The Board places on record its appreciation for Mr. Sambhaw Kumar Jain and Ms. Binal Khosla for their
valuable contribution during their tenure as Chief Financial Officer and Company Secretary & Compliance
Officer of the Company.

19. DIRECTORS RESPONSIBILITY STATEMENT

Pursuant to Section 134(5) of the Companies Act, 2013, the Board of Directors of the Company, to the best of
their knowledge and ability, confirm that:

(a) in the preparation of the annual accounts, the applicable accounting standards read with requirements set
out under Schedule III of the Act, have been followed along with proper explanation relating to material
departures;

(b) they have selected such accounting policies and applied them consistently and made judgements and
estimates that are reasonable and prudent so as to give a true and fair view of the state of affairs of the
Company at the end of the Financial Year and of the profit of the Company for that period;

(c) they have taken proper and sufficient care for the maintenance of adequate accounting records in accordance
with the provisions of this Act for safeguarding the assets of the Company and for preventing and detecting
fraud and other irregularities;

(d) they have prepared the annual accounts on a ‘going concern’ basis;

(e) they have laid down internal financial controls to be followed by the Company and that such internal financial
controls are adequate and are operating effectively; and

(f) they have devised proper systems to ensure compliance with the provisions of all applicable laws and that
such systems are adequate and operating effectively.

20. BOARD EVALUATION

The details of evaluation of Directors, Committees and Board as a whole are given in Clause No. 3(b) of the
Corporate Governance Report, which forms part of this Annual Report.

21. ANNUAL RETURN

Pursuant to Sections 92(3) and 134(3)(a) of the Companies Act, 2013, a copy of the Annual Return of the Company
for the Financial Year ended on March 31,2023 is uploaded on the website of the Company at
www.elpro.co.in

22. PARTICULARS OF LOANS, GUARANTEES AND INVESTMENTS

Details of Loans, Guarantees and Investments covered under the provisions of Section 186 of the Companies
Act, 2013, are given in Note No. 8 & 17 of the Notes to the Standalone Financial Statements, which forms part
of this Annual Report.

23. CONSERVATION OF ENERGY, TECHNOLOGY ABSORPTION, FOREIGN EXCHANGE EARNINGS AND OUTGO

The information on conservation of energy, technology absorption and foreign exchange earnings and outgo, as
stipulated under Section 134(3) of the Companies Act, 2013 read with Rule 8(3) of the Companies (Accounts)
Rules, 2014, is appended as
“Annexure V”.

24. AUDITORS AND AUDIT REPORTS

24.1 Statutory Auditors:

Pursuant to the provisions of Section 139 of the Companies Act, 2013 and rules made there under,
the Members of the Company at the Fifty-Sixth (56th) Annual General Meeting (AGM) of the Company held
on September 27, 2019 had appointed M/s.
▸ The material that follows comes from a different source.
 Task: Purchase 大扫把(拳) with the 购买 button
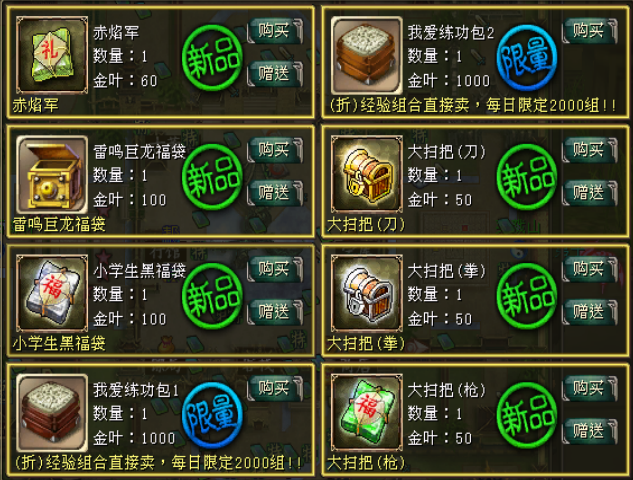[x=589, y=269]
VSS & Associates, Chartered Accountants (Firm Registration
No.: 105787W) as Statutory Auditors of the Company for a period of five (5) years to hold office from the
conclusion of 56th AGM held in the Financial Year 2019-20 till the conclusion of the Sixty-First (61st) AGM
to be held in the Financial Year 2024-25.
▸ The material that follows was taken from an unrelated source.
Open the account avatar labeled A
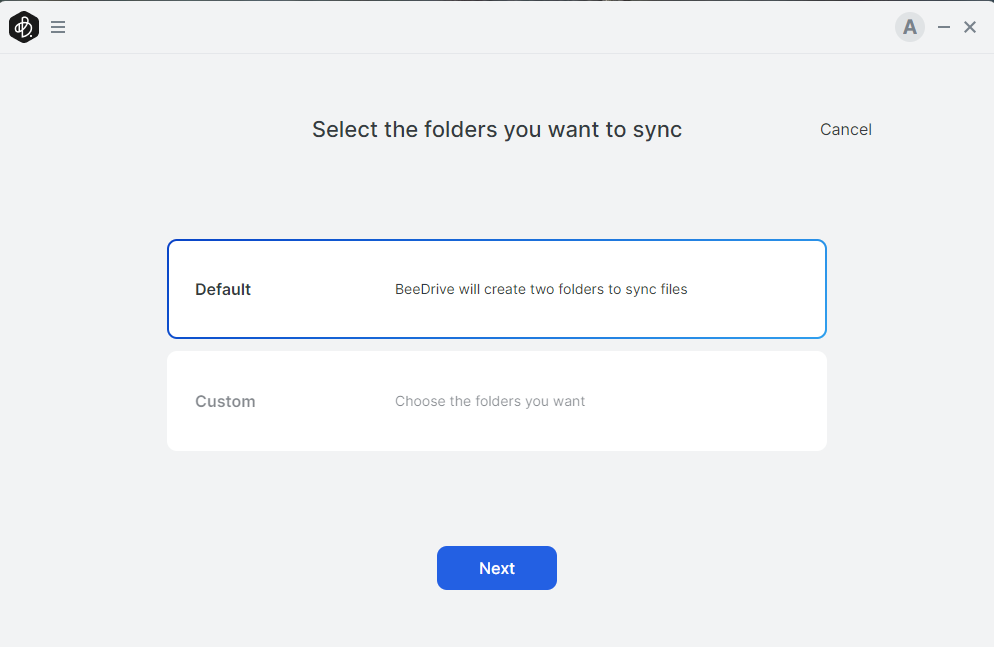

There are no qualifications, reservations or adverse remarks made by the Statutory Auditors’ in their Audit
Report for the Financial Year 2022-23.

24.2 Internal Auditors:

The Company has appointed Internal Auditors. The scope and authority of the Internal Auditors is as per
the terms of reference approved by the Audit Committee. To maintain its objectivity and independence, the
Internal Auditors reports to the Chairman of the Audit Committee of the Company.
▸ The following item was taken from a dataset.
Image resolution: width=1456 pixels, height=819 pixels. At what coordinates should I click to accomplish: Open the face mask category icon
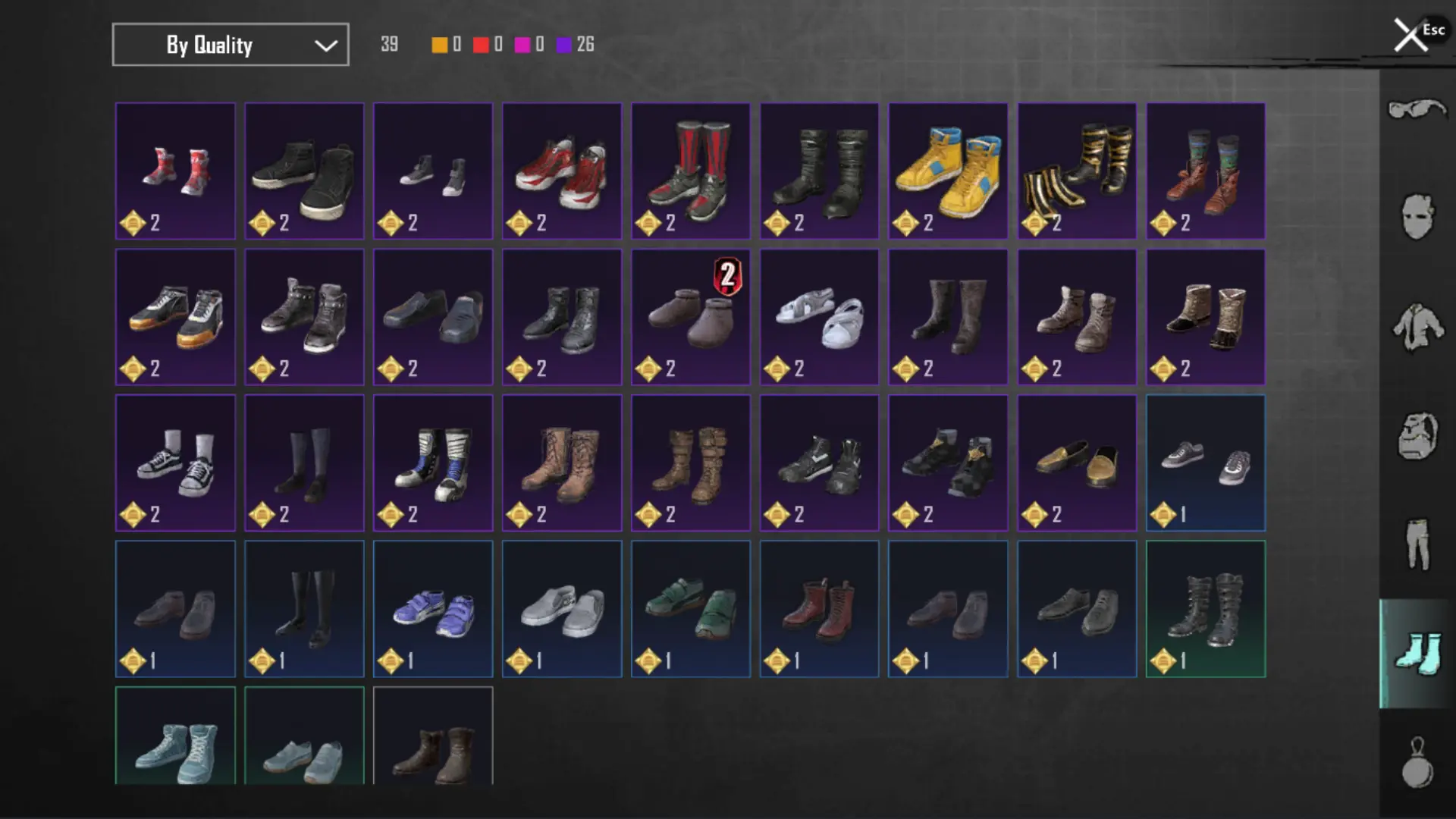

The Internal Auditor monitors and evaluates the efficiency and adequacy of Internal Control System in the
Company, its compliance with operating systems accounting procedures and policies of the Company.

During the period under review the Company has complied with the provisions of the Act, Rules, Regulations,
Guidelines, Standards, etc. issued by the regulatory bodies.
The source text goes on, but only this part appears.